Cualquiera que se dedique o se haya dedicado a la venta habrá vivido situaciones similares a las que hoy os voy a relatar… o quizá no.
El trabajo de un comercial inmobiliario tiene sus pros y sus contras: entablas relaciones personales que, aunque breves, siempre aportan algo positivo; te mojas (si llueve), pero también puedes disfrutar del buen tiempo entre piso y piso; celebras cada operación exitosa para los clientes porque sus logros son los tuyos… y “pataleas” por cada operación que no da frutos porque tu trabajo de días se esfuma sin rendir cuentas. ¿Qué más puede pasar?
La inquilina fantasma
En una ocasión, unos compañeros del departamento comercial acudieron a una cita para mostrar una de nuestras viviendas en alquiler a una mujer que buscaba piso. Los compañeros subieron al piso y esperaron hasta que llegara la inquilina.
Cuando sonó el timbre, los compañeros se ajustaron las corbatas y echaron un último vistazo a la estancia para asegurarse de que todo estaba dispuesto para que la inquilina valorase el inmueble. Abrieron la puerta para esperar adecuadamente a la invitada y escucharon unos pasos subiendo la escalera… pero la mujer nunca llegó. Imaginaos la incertidumbre de los compañeros que, tras esperar sus buenos 15 minutos, decidieron cerrar la puerta, bajar las persianas y convocar otra visita al piso en cuestión. ¿Fue abducida la inquilina? ¿Hay un agujero negro en aquellas escaleras? Nunca lo sabremos…
El frigorífico extraterrestre
Por más que nos empeñamos en que nuestros pisos en alquiler son los mejores (en eso consiste parte de nuestro trabajo: en que los inmuebles reúnan las condiciones idóneas para que los inquilinos puedan entrar a vivir), en ocasiones nos encontramos con… cómo decirlo… elementos que no nos facilitan en absoluto nuestra labor.
Esta anécdota es de hace algunos años. Acudimos a inspeccionar un piso que nos habían ofrecido para gestionar su alquiler y, cuando accedimos al inmueble quisimos marcharnos inmediatamente. Pero no podíamos. Según avanzábamos por el pasillo hacia la cocina un olor a algo no vivo iba tomando posesión de todos nuestros sentidos. El origen de ese pernicioso aroma estaba en el frigorífico.

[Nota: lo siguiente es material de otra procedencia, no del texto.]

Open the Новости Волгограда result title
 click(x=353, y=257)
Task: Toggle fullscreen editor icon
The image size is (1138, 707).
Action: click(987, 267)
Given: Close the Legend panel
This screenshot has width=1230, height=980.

Evidentemente, nunca admitimos ese piso como idóneo para vivir. Sea lo que fuere que había en ese frigorífico no era de este mundo. Si por nosotros fuera hubiéramos donado aquella nevera a la ciencia; puede que allí se encontrara el origen de lo que tantos años llevan investigando en el Área 51.
“A mi me avala Internet”
Así de rotundo se mostró un aspirante a inquilino cuando le pregunté: “¿Quién te puede avalar?”. La pregunta tenía su sentido… no creáis. Me presenté en una ocasión a mostrarle un piso a un chico. Dentro de nuestra rutina en busca del inquilino 10 procedí a formularle las típicas preguntas:
—¿Qué tipo de contrato laboral tienes?
—No tengo. ¡Soy inventor!
—¿Tienes una empresa o eres autónomo?
—No. Es que soy inventor.
—(…) ¿Y tienes alguna forma de demostrar tus ingresos?… ¿Un avalista?

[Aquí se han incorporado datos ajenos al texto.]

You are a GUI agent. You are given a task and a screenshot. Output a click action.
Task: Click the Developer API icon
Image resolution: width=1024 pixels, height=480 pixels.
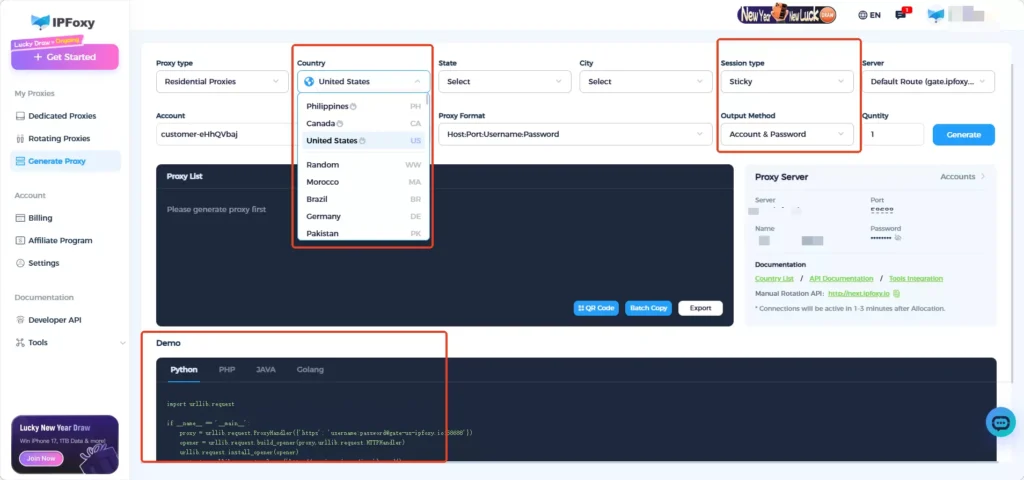(20, 319)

—¡Pues claro que tengo avales!
—¿…?
—A mi me avala Internet.
El muchacho en cuestión se dedicaba a la profesión peor pagada del mundo: tumbarse en el sofá y dejar que fluyan las ideas. Ni siquiera a los fundadores de Google les fue tan sencillo montar el negocio, y hasta ellos tuvieron que currárselo mucho para poder decir que vienen “avalados por Internet”. Quizá si nuestro “inventor” se hubiera apellidado Page… o Brin le hubiéramos alquilado el piso.